Mission statements might seem like a waste of time to team members in the field or on the shop floor but two facilities managers swear by them as more than a feel-good exercise.
“Most people don’t know what we do,” John Rimer, president of FM360 Consulting and a former facilities manager at Intel, Johnson Controls and other companies, said in a presentation Wednesday at NFMT 2025. “They see us more as glorified janitors or the Maytag Man waiting for a phone call. A mission statement tells others who we are in the way your team wants to be known.”
There are immediate benefits to a mission statement, Rimer said. First, it helps facilities managers and their teams keep their work aligned with the strategic priorities of the broader organization. “It’s a reminder to the team, if a task doesn’t tie back to the vision, should we be doing it?” he said. “Don’t get distracted.”

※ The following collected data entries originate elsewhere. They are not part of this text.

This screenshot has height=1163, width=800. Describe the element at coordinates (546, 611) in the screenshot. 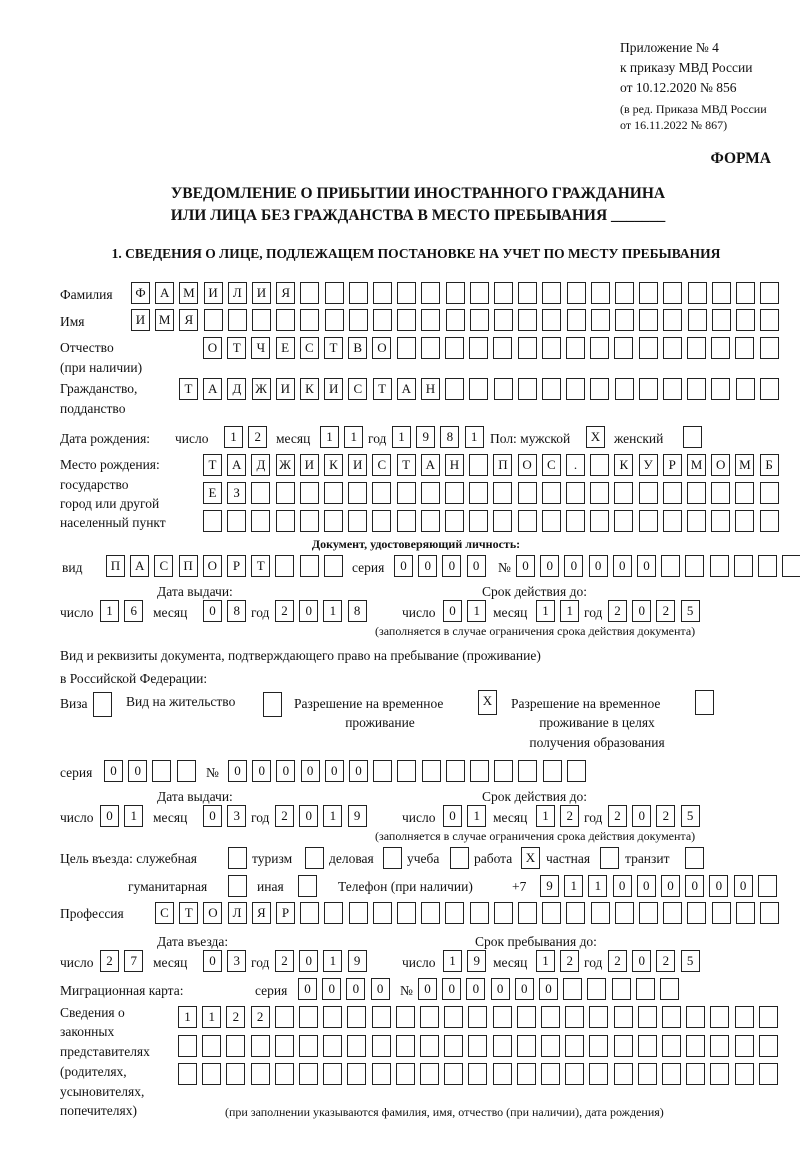

I see `doc-valid-month-cell: 1` at that location.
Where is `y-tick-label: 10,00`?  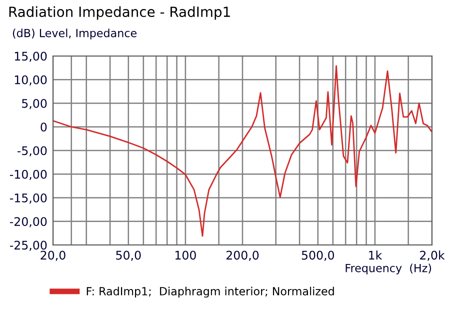
y-tick-label: 10,00 is located at coordinates (30, 80).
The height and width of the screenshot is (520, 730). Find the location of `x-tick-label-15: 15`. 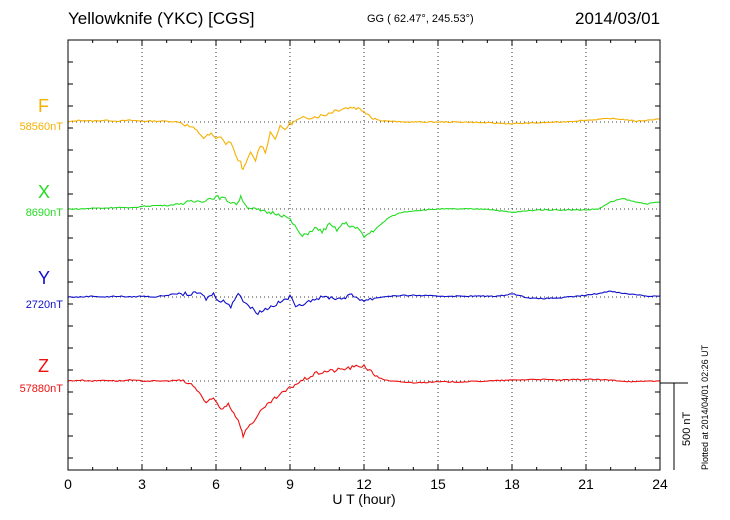

x-tick-label-15: 15 is located at coordinates (438, 484).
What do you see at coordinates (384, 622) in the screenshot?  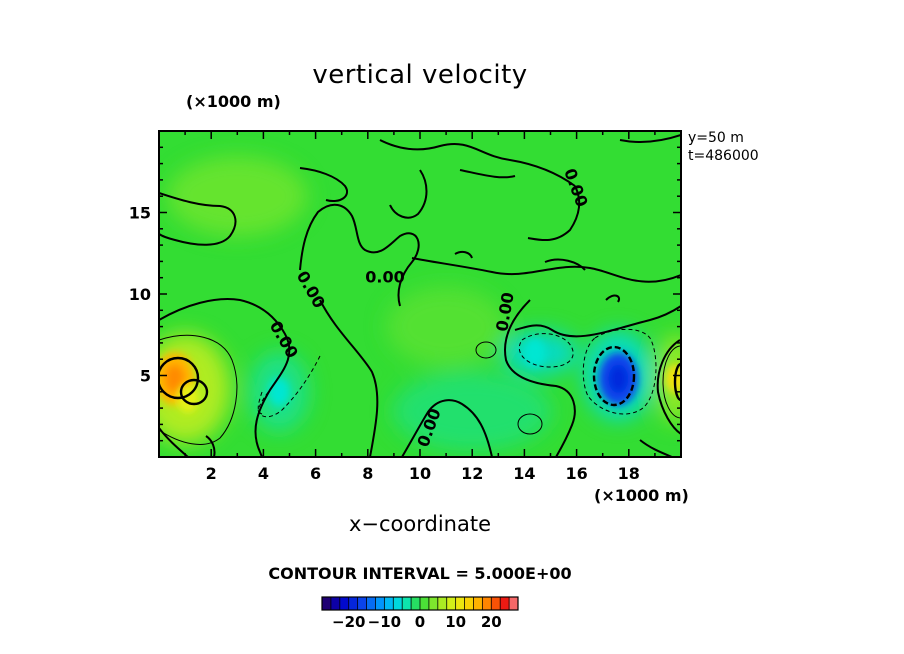 I see `colorbar-tick-label: −10` at bounding box center [384, 622].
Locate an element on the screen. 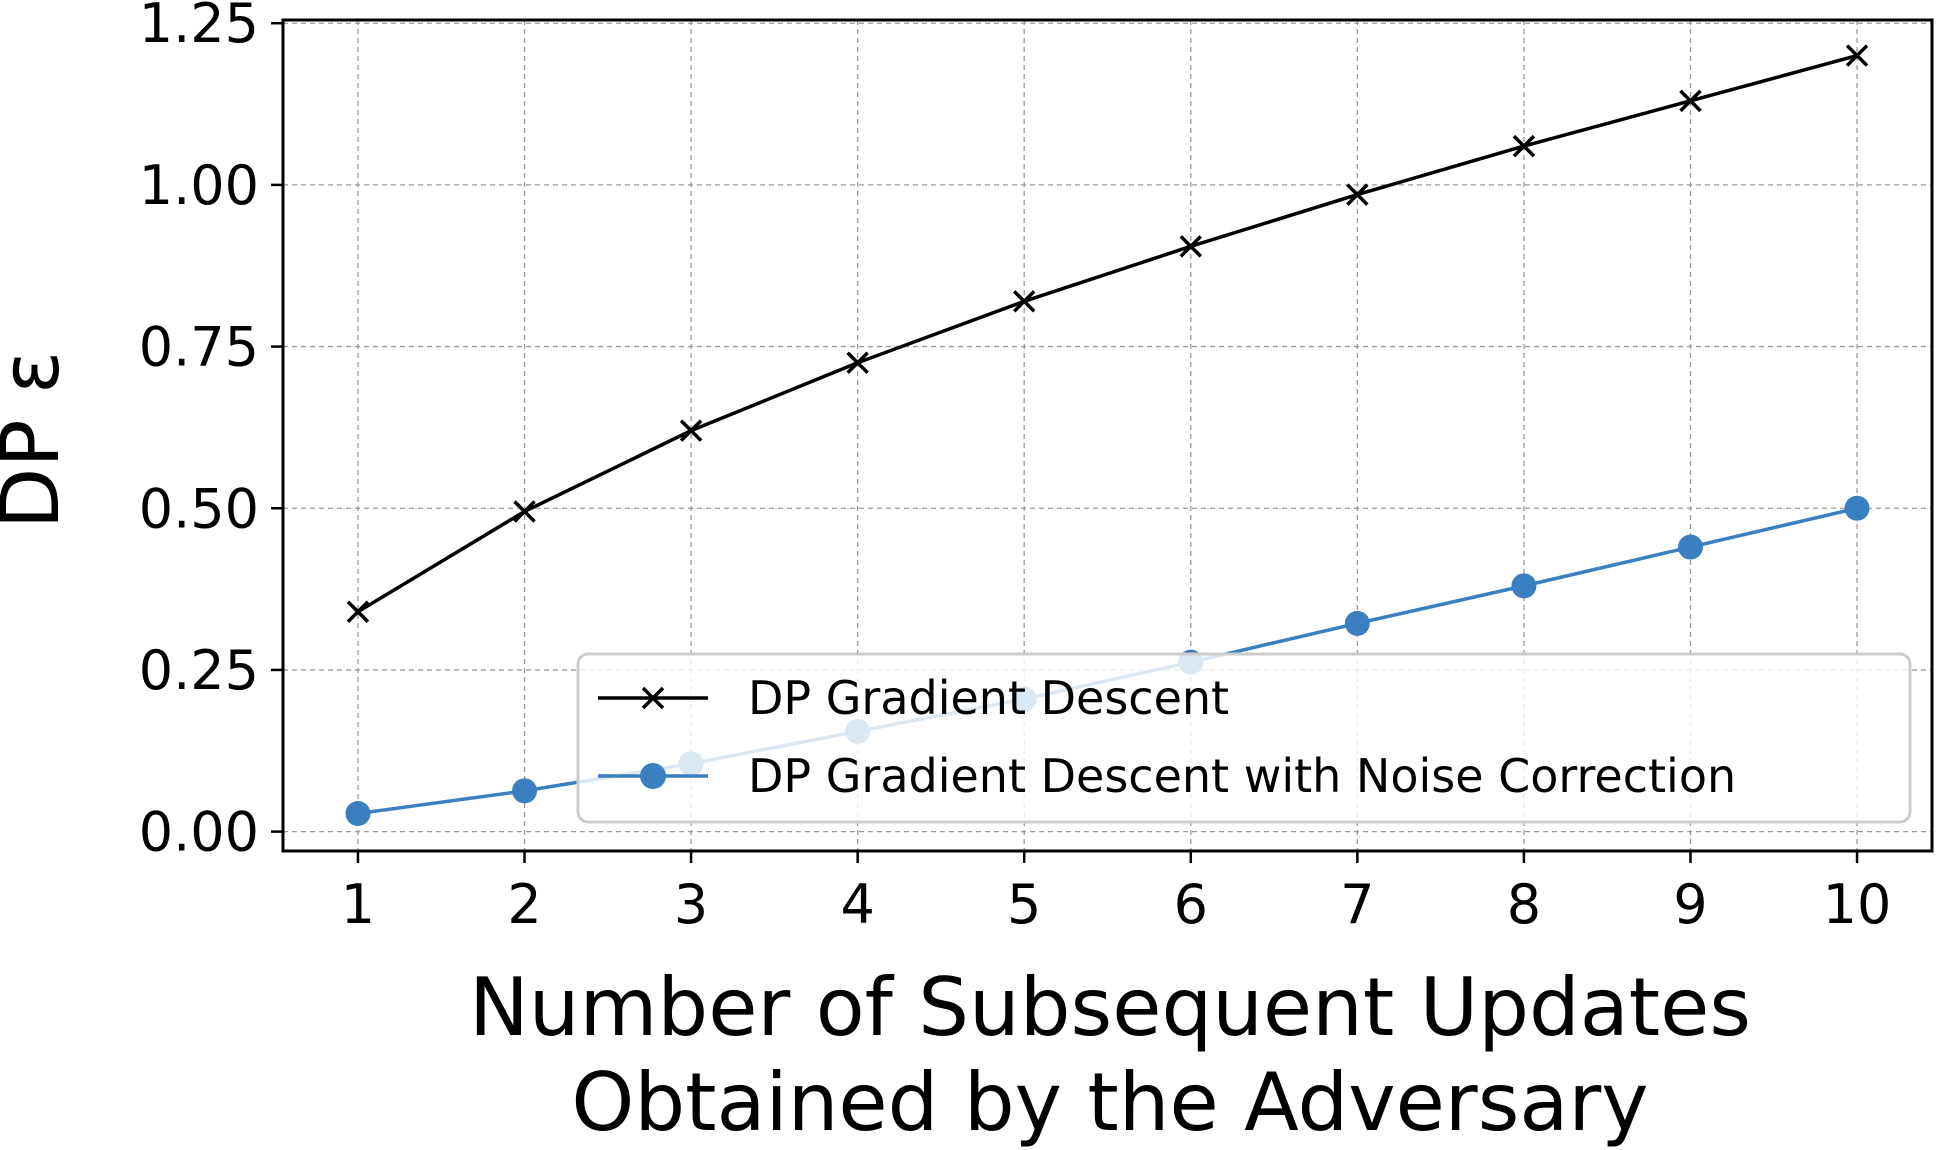  x-tick-label: 4 is located at coordinates (857, 904).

Second, when there needs to be a change in how the team does things, like moving from a spreadsheet to a digital approach for tracking work, team members are less likely to resist because they’ll be able to see how the change fits into their mission.

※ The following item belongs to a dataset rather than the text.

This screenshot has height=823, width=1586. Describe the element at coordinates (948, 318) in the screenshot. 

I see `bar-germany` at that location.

“They know where the changes are coming from because they were part of that discussion,” he said.
Mission continuity is another benefit. Despite working under a rotating slate of bosses in the three years he was chief facilities officer for Chicago Public Schools, Clarence Carson could reference his team’s mission statement to stay focused on priority work and avoid being side-tracked by the organization’s changing leadership, he said at the conference.
“Your plan shouldn’t change year to year,” said Carson, today a senior infrastructure advisor for the Illinois Department of Central Management Services.
A plan also helps keep your team focused on things other than the immediate crisis in front of them, Carson said, otherwise “most times we’re reactionary.”
There’s another benefit, Rimer said. It can help managers get resources their team needs come budget time by showing the C-suite how the facilities team supports the organization’s strategic plan. Without the mission statement, it’s harder for the facilities manager to tie in the team’s work with the broader goals.
“Facilities managers are always selling,” he said. “It’s not just about cost. It’s about how we impact productivity and risk – the risk that keeps the CEO awake at night. We manage so much risk to the organization. If they don’t agree about our impact, we can show them the cost of saying no.”